Die Epidemie habe ganz Europa unvorbereitet getroffen, erklärte LH Arno Kompatscher und bat um die entsprechende Fairness in der Kritik. Zu Beginn hätten viele die Maßnahmen für überzogen gehalten. Als Südtirol das Ende der Skisaison angekündigt habe, hätten sich andere Regionen noch gewundert. Die größte Herausforderung und Aufgabe für alle Staaten und Regionen sei die Aufrechterhaltung des Gesundheitssystems gewesen. Dank der großartigen Arbeit aller Mitarbeiter im Gesundheitswesen habe man die Ziele der ersten Phase gut erreichen können. Man habe viele Todesfälle gehabt in dieser Zeit, dies werde man im Verhältnis zur Situation setzen müssen, um nicht vorschnelle Schlüsse zu ziehen. Die positive Entwicklung, über die man sich freuen könne, dürfe nicht darüber hinwegtäuschen, das die Ansteckungsgefahr noch bestehe. Es gehe jetzt darum, Arbeitsplätze zu retten. Der Lockdown in Italien sei vollkommen richtig gewesen. Aber es sei der falsche Eindruck entstanden, der Staat könne die völlige Sicherheit garantieren. Daher müsse man nun einen neuen Weg einschlagen und die Verantwortung selbst übernehmen. Die einen würden mehr nach Norden, die anderen mehr nach Süden schauen, das sei ein Vorzug dieses Landes. Man dürfe aber diese Sichtweisen nicht gegeneinander ausspielen und damit die Gesellschaft spalten. Jetzt sei die Zeit, zusammenzustehen. Südtirol habe die Kraft, gestärkt aus dieser Krise zu gehen.

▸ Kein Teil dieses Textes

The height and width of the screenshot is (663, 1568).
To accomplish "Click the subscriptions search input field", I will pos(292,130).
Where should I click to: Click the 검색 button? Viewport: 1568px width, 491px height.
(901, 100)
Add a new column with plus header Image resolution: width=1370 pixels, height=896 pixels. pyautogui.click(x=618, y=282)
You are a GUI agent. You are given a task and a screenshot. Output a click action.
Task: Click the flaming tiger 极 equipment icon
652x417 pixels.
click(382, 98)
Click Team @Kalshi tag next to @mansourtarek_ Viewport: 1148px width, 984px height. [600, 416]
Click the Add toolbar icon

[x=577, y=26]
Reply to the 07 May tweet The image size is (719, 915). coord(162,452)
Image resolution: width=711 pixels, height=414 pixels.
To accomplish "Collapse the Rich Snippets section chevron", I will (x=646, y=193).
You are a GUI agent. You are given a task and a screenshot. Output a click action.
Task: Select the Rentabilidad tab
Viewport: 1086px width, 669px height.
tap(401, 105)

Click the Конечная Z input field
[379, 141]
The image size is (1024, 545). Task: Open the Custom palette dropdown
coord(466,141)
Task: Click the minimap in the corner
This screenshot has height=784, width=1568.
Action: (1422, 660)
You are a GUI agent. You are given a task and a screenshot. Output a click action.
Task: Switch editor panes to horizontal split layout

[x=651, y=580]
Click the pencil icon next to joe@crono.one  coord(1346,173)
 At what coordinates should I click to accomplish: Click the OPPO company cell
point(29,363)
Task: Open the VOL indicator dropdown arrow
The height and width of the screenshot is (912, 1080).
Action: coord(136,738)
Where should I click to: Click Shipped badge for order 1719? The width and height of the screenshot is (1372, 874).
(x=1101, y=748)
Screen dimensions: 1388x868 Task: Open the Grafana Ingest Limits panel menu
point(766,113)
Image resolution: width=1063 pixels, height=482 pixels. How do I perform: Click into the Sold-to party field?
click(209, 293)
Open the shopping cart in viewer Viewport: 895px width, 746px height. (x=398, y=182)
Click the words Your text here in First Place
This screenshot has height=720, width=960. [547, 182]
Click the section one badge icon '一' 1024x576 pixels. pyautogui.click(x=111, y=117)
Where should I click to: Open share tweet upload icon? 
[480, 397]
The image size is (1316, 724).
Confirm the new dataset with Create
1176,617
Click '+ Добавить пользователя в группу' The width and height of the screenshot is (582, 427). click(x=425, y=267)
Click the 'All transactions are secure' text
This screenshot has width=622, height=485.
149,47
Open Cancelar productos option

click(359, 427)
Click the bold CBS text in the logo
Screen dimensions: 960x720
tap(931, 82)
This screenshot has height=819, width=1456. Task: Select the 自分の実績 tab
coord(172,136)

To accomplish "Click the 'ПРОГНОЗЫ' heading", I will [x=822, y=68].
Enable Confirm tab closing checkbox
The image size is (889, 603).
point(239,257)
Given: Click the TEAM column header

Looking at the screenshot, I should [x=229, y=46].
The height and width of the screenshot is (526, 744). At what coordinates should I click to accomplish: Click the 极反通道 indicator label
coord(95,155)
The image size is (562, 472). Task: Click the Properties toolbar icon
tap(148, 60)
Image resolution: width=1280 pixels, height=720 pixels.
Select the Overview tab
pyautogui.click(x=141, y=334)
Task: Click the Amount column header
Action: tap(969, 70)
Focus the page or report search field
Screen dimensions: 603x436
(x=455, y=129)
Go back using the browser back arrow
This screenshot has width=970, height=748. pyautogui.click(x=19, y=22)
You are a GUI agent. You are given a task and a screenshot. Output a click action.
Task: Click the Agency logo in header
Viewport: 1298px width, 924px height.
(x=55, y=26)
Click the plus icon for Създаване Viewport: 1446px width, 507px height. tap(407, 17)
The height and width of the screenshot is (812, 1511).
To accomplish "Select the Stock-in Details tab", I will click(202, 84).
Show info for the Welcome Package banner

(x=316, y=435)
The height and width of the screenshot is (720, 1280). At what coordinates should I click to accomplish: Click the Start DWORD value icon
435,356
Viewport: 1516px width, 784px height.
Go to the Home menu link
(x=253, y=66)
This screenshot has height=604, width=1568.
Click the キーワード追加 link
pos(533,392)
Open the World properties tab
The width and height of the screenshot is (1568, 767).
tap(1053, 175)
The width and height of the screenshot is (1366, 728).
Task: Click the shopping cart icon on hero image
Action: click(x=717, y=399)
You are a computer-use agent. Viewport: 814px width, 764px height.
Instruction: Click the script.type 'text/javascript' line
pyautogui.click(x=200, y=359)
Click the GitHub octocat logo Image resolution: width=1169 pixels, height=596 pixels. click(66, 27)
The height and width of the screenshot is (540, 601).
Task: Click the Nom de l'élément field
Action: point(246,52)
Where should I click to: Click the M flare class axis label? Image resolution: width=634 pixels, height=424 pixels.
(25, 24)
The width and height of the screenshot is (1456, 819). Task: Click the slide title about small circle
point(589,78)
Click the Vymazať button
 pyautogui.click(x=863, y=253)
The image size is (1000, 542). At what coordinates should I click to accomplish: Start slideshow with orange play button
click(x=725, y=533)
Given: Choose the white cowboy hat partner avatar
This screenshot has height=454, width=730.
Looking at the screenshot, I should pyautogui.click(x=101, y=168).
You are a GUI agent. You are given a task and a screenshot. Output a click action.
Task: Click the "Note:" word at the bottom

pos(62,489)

Sven Knoll (STF) wehrte sich gegen den Vorwurf, mit seiner Eingabe bei Gericht verantwortungslos gehandelt zu haben. Wenn er die Nachricht erhalte, dass jemand wegen mangelnder Sorgfalt im Krankenhaus angesteckt wurde, dann müsse er das melden. Rechtsstaatlichkeit gelte auch während einer Krise.
Paul Köllensperger (Team K) betonte, dass er keine Eingabe bei der Staatsanwaltschaft gemacht habe. Es gebe Fälle zu beanstanden, und diese werde der Untersuchungsausschuss prüfen.
Anschließen wurde zur Behandlung von Anträgen übergegangen.